Are the Young Foundation right when they suggest that the result of sharing your data with, say, Nestlé will be to put you in charge of the company? In what way will telling Nestlé that you like Gold Blend® be to your benefit? What are Mydex talking about? And do you think that Nestlé will be isolated and marginalised if you don't tell them?

Is Jo Swinson right that the most successful companies are those that build a relationship with you and that midata will make the economy grow? Before you answer, would it help to know that BIS's own economist working on midata – David Miller – isn't convinced?

Do you want to be badgered all day every day with a lot of nosy questions about your Gold Blend® consumption? If you ask Norman Lamb, Jo Swinson's predecessor at BIS, what all this relationship lark amounts to, that seems to be the intention: "midata also creates opportunities for new markets to develop where businesses help consumers use their data to make better consumption decisions and lifestyle choices" (p.10).

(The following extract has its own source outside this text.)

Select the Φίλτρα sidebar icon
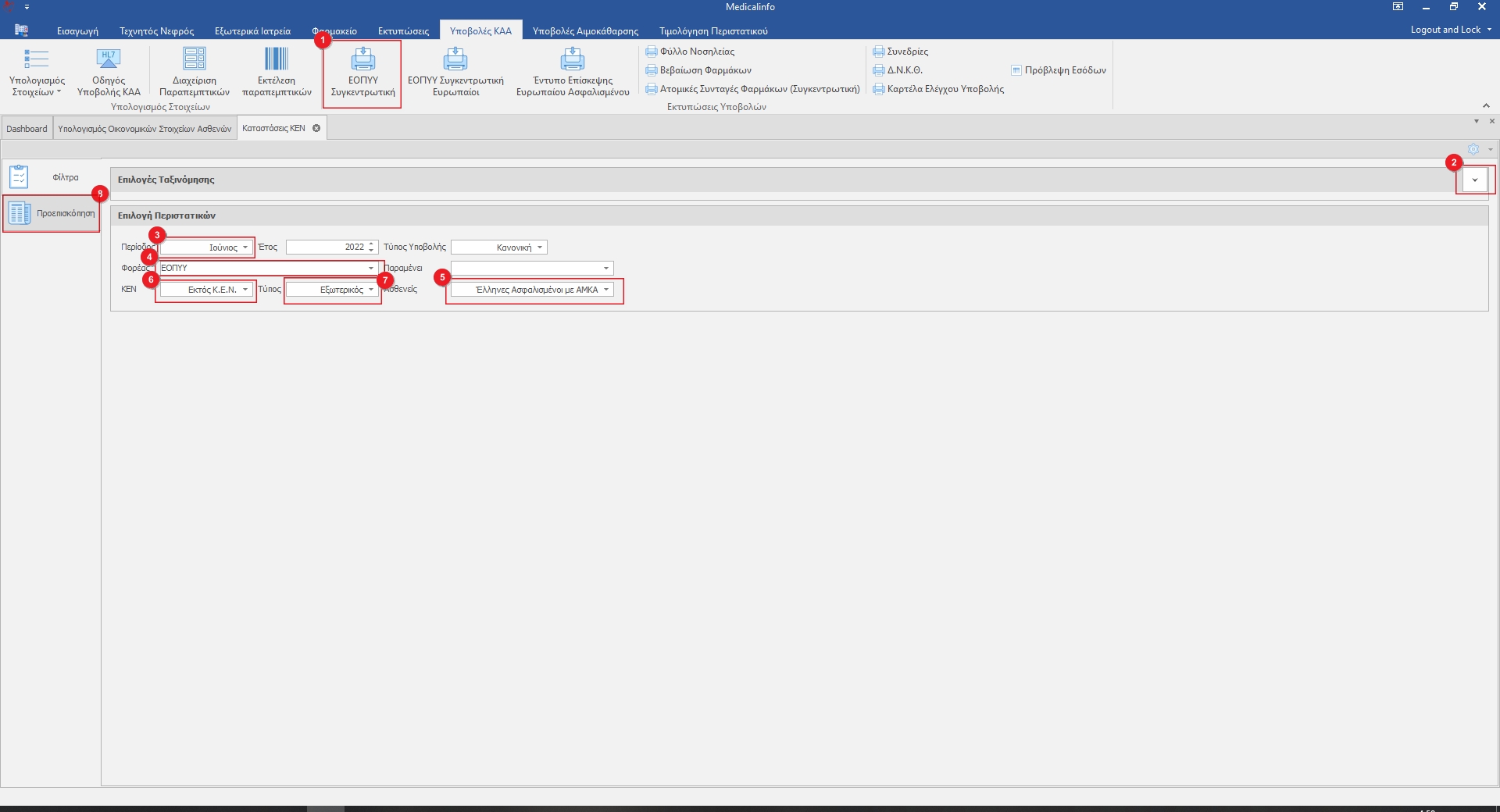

And how much do you think you'll have to pay for all this helpful lifestyle advice?

What we seem to have here is a concerted campaign whose stated objectives give rise to a lot of questions the answers to which are not obvious. The only effect of this campaign that is clear is that you will hand over all/a lot of your personal data to companies and government departments. Is that what you would like to do? Why?

Remember that Mydex is not just a PDS supplier – it is also one of the UK's eight appointed "identity providers". As part of Mr Maude's Identity Assurance Programme (IDAP), Mydex's job will be to confirm that you are you when you apply for Universal Credit, for example, or when you attempt any other digital-by-default on-line transaction with the government.

You don't think, do you, that a PDS is actually a sort of dematerialised ID card? And that that's actually why all the jovial souls above want you to organise all your data for them? To make IDAP work. At least that would make sense, unlike all the strange claims above.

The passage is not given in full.